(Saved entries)
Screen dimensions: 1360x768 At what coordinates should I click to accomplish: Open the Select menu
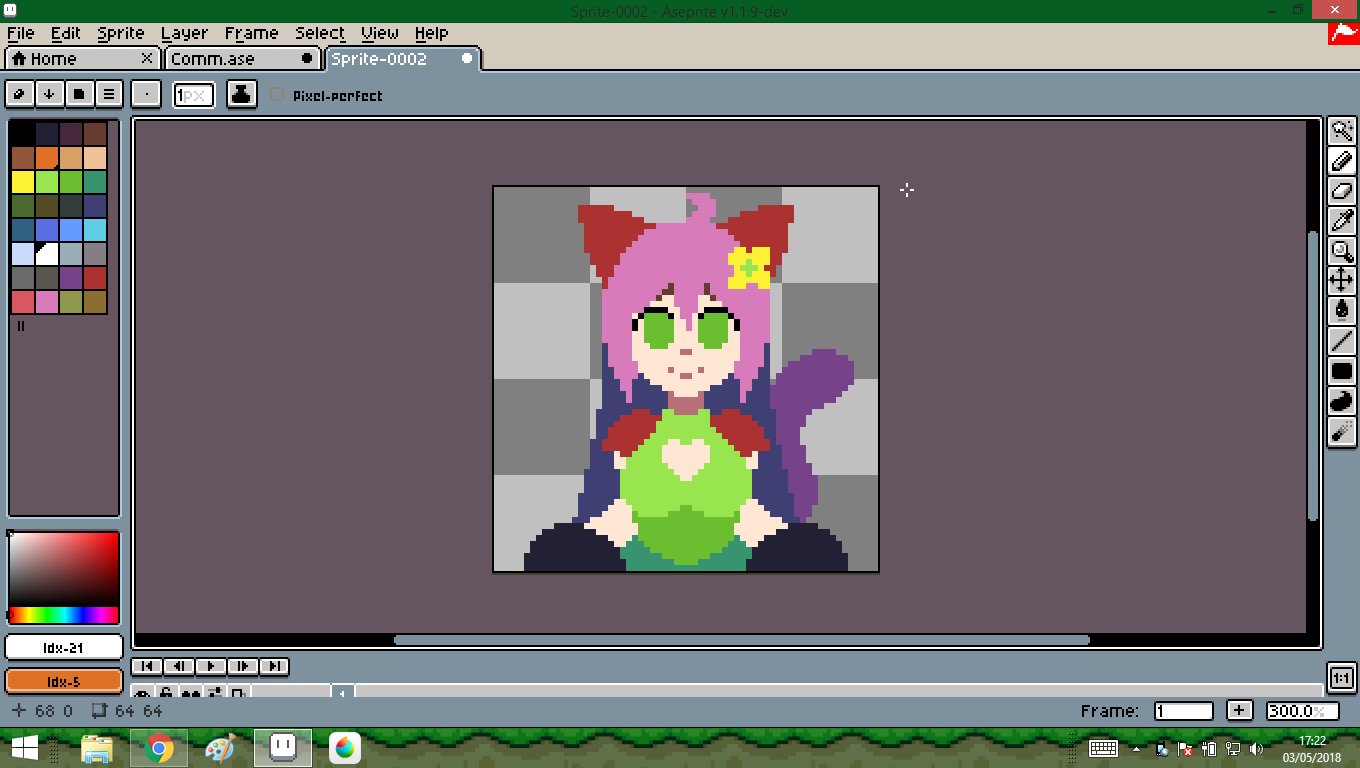click(319, 33)
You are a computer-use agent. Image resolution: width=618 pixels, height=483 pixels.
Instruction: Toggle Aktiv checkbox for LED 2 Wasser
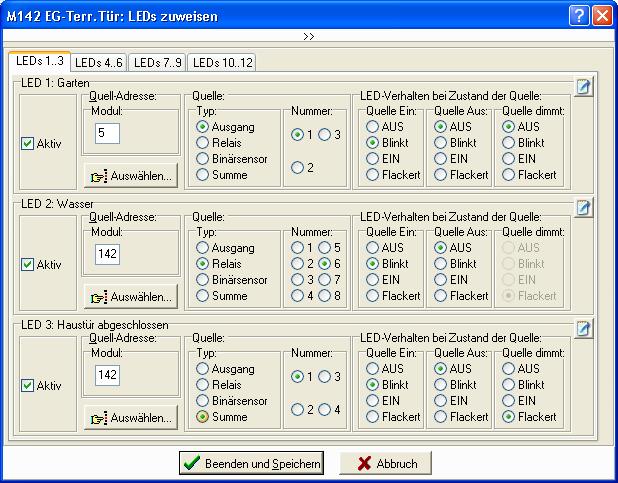(28, 265)
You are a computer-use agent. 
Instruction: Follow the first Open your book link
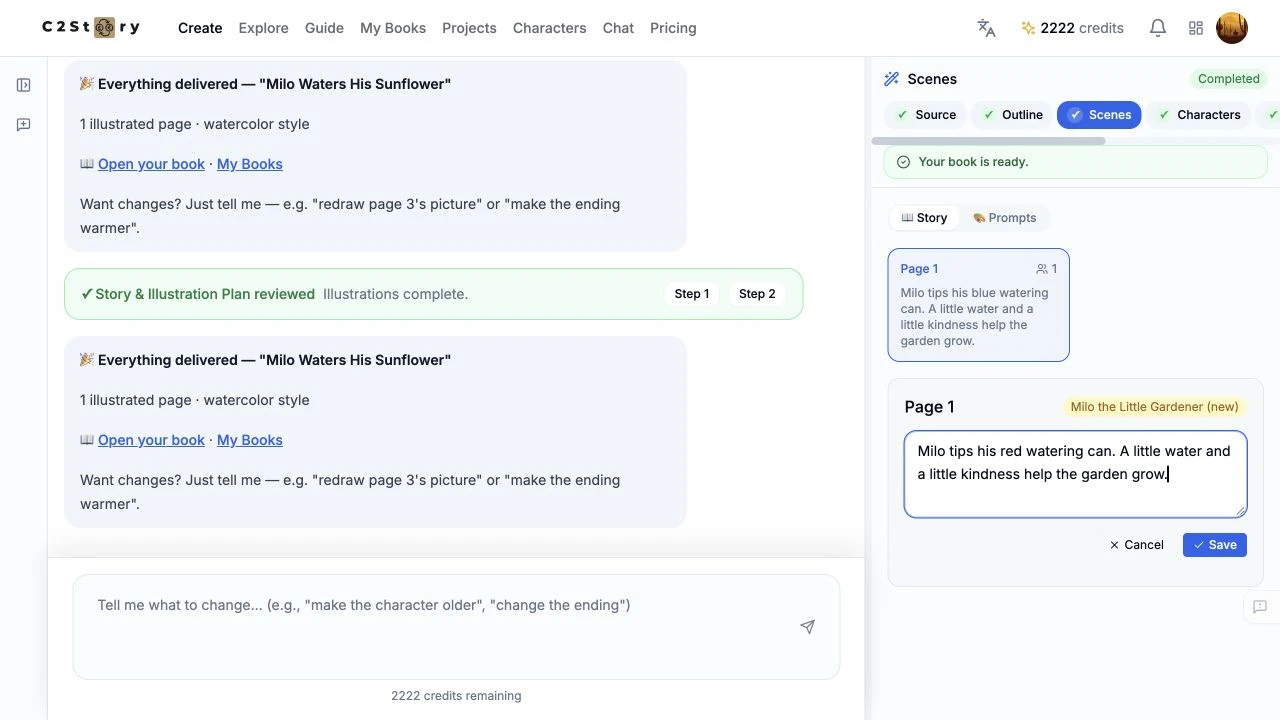click(x=151, y=164)
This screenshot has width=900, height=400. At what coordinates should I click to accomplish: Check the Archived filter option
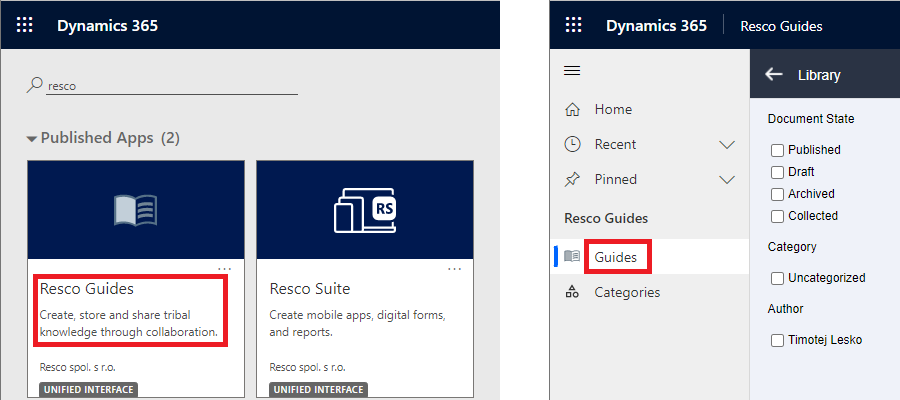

• [Task goal]
Gather from the data above every line with the string "width".

• [Your response]
You are a computer-use agent. Image resolution: width=618 pixels, height=483 pixels.
This screenshot has width=900, height=400. At what coordinates should I click to accomplish: Check the Archived filter option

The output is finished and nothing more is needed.